I saw the master list of where to have plastisol transfers made, but I am looking for stock transfer sites. I already know about Boo-Z, Pro-World and Dowling. Is there a list out there that I missed?

Thx


----------



## treadhead (Jul 26, 2006)

roadkilltshirts said:


> I saw the master list of where to have plastisol transfers made, but I am looking for stock transfer sites. I already know about Boo-Z, Pro-World and Dowling. Is there a list out there that I missed?
> 
> Thx


There are several others I'd have to look up but those are three of the biggest.

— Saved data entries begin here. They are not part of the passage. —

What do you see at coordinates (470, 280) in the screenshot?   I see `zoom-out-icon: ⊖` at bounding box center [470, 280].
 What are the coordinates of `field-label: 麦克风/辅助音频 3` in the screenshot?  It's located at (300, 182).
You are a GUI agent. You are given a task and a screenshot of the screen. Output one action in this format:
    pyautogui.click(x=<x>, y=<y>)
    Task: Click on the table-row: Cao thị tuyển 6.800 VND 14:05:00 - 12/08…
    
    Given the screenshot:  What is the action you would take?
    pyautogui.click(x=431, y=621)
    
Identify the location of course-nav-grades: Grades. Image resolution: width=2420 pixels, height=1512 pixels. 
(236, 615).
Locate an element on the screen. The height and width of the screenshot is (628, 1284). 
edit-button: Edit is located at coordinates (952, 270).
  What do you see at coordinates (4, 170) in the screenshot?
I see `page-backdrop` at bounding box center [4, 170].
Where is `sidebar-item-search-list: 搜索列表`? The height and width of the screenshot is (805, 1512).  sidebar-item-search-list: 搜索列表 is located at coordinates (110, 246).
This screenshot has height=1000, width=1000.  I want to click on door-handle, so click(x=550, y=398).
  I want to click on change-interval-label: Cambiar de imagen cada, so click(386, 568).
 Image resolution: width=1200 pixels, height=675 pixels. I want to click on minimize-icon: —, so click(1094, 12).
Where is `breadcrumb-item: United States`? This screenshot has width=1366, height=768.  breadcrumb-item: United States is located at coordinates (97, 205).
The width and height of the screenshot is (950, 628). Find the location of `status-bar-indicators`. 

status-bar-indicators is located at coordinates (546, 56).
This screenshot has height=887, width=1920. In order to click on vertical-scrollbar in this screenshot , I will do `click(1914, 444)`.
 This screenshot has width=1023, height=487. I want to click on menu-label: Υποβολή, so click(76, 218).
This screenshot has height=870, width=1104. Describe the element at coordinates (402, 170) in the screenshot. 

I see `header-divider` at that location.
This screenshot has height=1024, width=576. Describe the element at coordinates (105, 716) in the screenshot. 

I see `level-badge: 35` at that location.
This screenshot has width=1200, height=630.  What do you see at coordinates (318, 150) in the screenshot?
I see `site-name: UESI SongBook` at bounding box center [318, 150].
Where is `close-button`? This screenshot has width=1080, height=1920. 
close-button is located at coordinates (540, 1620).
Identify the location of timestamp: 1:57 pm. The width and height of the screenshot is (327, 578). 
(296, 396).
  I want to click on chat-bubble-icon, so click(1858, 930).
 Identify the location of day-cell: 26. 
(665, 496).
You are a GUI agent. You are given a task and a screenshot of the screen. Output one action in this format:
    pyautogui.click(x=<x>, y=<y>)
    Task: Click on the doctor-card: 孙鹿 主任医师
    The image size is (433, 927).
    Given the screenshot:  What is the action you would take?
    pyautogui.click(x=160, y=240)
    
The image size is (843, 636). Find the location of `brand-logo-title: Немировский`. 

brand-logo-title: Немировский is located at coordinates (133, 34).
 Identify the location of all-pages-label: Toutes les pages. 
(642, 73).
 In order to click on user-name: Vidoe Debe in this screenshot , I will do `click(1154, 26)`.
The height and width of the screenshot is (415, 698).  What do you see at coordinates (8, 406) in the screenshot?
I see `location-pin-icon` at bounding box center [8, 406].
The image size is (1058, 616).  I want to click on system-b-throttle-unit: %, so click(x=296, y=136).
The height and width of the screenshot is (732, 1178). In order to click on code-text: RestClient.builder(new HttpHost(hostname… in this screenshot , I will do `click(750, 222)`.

Oh...thompsontransfers.com also but they carry pretty much the same as ProWorld and Boo-Z.

John


----------



## Lnfortun (Feb 18, 2006)

roadkilltshirts said:


> I saw the master list of where to have plastisol transfers made, but I am looking for stock transfer sites. I already know about Boo-Z, Pro-World and Dowling. Is there a list out there that I missed?
> 
> Thx


Here are some.

*Air Waves*, *Barber & Company*, *Dixie Traditions*, *Dowling Graphics*, *F & M Expressions*, *Free Time*, *Global Impressions*, *Impulsewear*, *Legends In Grey*, *MBS Love Unlimited*,* Next Graphics*, *Redbear*, *Smartwear*, *Springhill Wholesale*, S*unart*, *Doodle Fashions*, *Wildside*, and *X-It*. 

Good luck.

Luis


----------



## treadhead (Jul 26, 2006)

lnfortun said:


> Here are some.
> 
> *Air Waves*, *Barber & Company*, *Dixie Traditions*, *Dowling Graphics*, *F & M Expressions*, *Free Time*, *Global Impressions*, *Impulsewear*, *Legends In Grey*, *MBS Love Unlimited*,* Next Graphics*, *Redbear*, *Smartwear*, *Springhill Wholesale*, S*unart*, *Doodle Fashions*, *Wildside*, and *X-It*.
> 
> ...


Hey Luis...

Excellent list!!! I'll have to check some of these out.... 

John


----------



## roadkilltshirts (Jan 20, 2007)

do you have the websites for these?


----------



## AustinJeff (May 12, 2007)

Check out this thread: * [PLASTISOL TRANSFERS] - a review of 8 different custom plastisol transfer screen printers*


----------



## COEDS (Oct 4, 2006)

I think Ace Transfer Company is the best place for custom transfers.I like airwaves and proworld for stock transfers.GOOD LUCK. ...JB


----------



## Lnfortun (Feb 18, 2006)

roadkilltshirts said:


> do you have the websites for these?


Here is a link to a list of some of them:

Heat Transfer Directory for Clothing

Luis


----------